I have posted before so excuse the additional post.
I am early 20s, my sister is several years older than me. She is successful and leads a lovely life, a life she’s always wanted! Her values have changed over time and she isn’t the person I once knew but she has done really well for herself and I am proud of her for that.
As of late I have had to take a step back from her for the sake of my own well-being. She finds ways to subtly undermine me, controls every situation, and every conversation topic must be about her. She hates my partner and will ignore him when he speaks to her, or in day-to-day family plans pretend as if he doesn’t exist. She has convinced immediate family members that he is the reason we don’t get on, which to be honest is baffling as he stays well out of it - he doesn’t like her now but that’s because he’s seen how upset her behaviour has been leaving me.
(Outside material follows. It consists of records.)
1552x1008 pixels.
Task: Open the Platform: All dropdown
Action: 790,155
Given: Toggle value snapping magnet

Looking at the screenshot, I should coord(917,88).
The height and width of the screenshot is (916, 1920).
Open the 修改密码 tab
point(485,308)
We have been together 2 years and are settled and happy together, with our own home. He and my dad get on particularly well.
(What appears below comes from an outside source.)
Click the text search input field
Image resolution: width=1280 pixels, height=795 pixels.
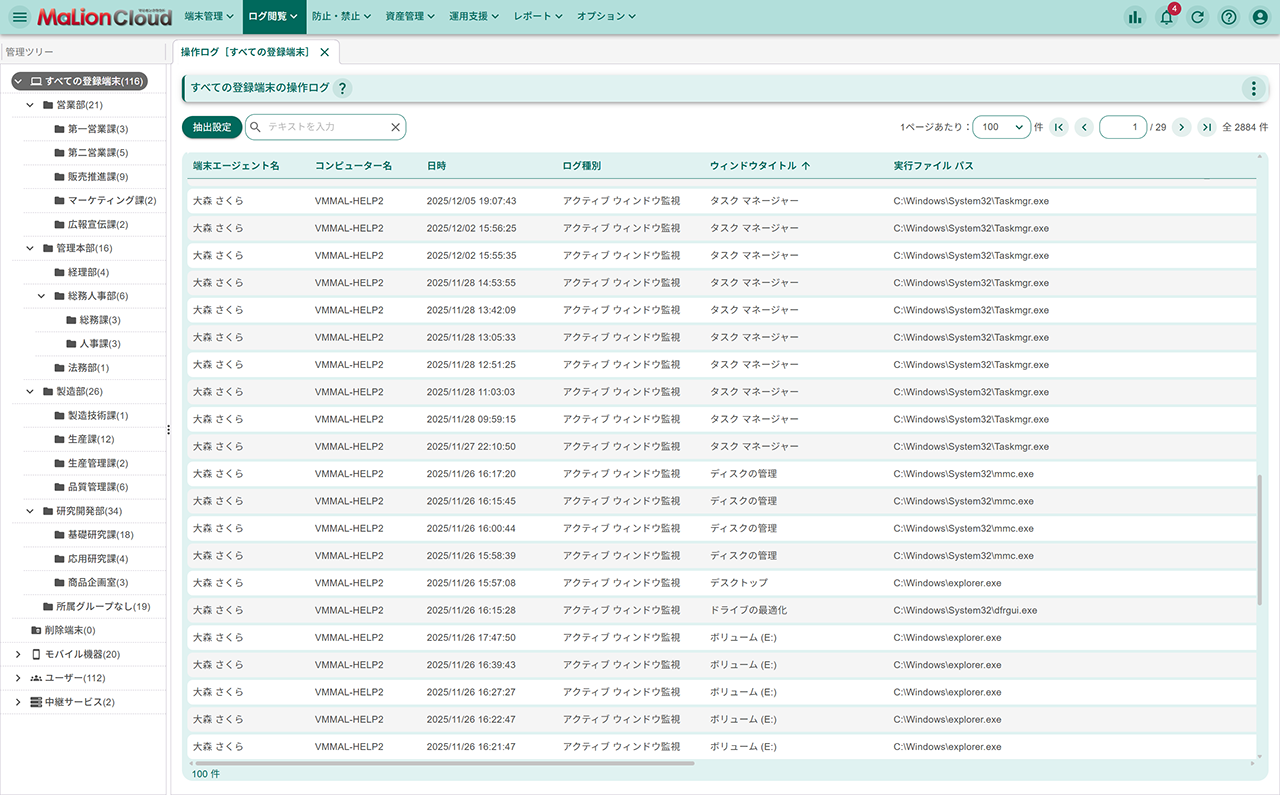click(x=325, y=127)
Me taking a step back from her has coincided with the months leading up to her wedding, so to everybody else I am the disinterested sister who wants nothing to do with her. She has accused me of destroying the sister relationship by not meeting up with her and doing things together, which she claims to really want.
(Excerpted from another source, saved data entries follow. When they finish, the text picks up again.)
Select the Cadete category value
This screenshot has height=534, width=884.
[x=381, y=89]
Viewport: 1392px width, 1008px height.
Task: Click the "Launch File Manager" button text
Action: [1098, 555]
My mum is lovely and has always wanted for us to get on. The fact that we don’t really upsets her, and she tells me it keeps her up at night. I have tried and tried to explain calmly to both my parents. I think my dad understands, but he remains very neutral and will always try and make sure my mum is not upset. My mum has called me jealous of her, and has also tried to enable her behaviour by saying she has had poor mental health recently and if I knew her better I’d know that. She says my account doesn’t match up with my sister’s actions; because my sister is constantly asking my mum how I’m doing. My mum has even said she doesn’t know who I am anymore. Makes me question myself and start to feel like I am causing everything, when I know deep down I’m not. It’s having a wider impact because I am less patient and more defensive of myself in other situations in my life. It’s all I can think about lately and the weight on my shoulders is so heavy with it.
If this ever gets called out she feels very victimised and has a very big reaction, turning it back round on me and saying I am looking for trouble and that she won’t give me an argument.
I find it useful to get unbiased advice on how to deal with this kind of dynamic, and what could be causing it.
I can’t step back until after the wedding, and I obviously can’t confide in extended family. I feel like I am always ranting to my close friends / partner and at some point it becomes unfair to hog the conversation with that and the tune needs to be changed!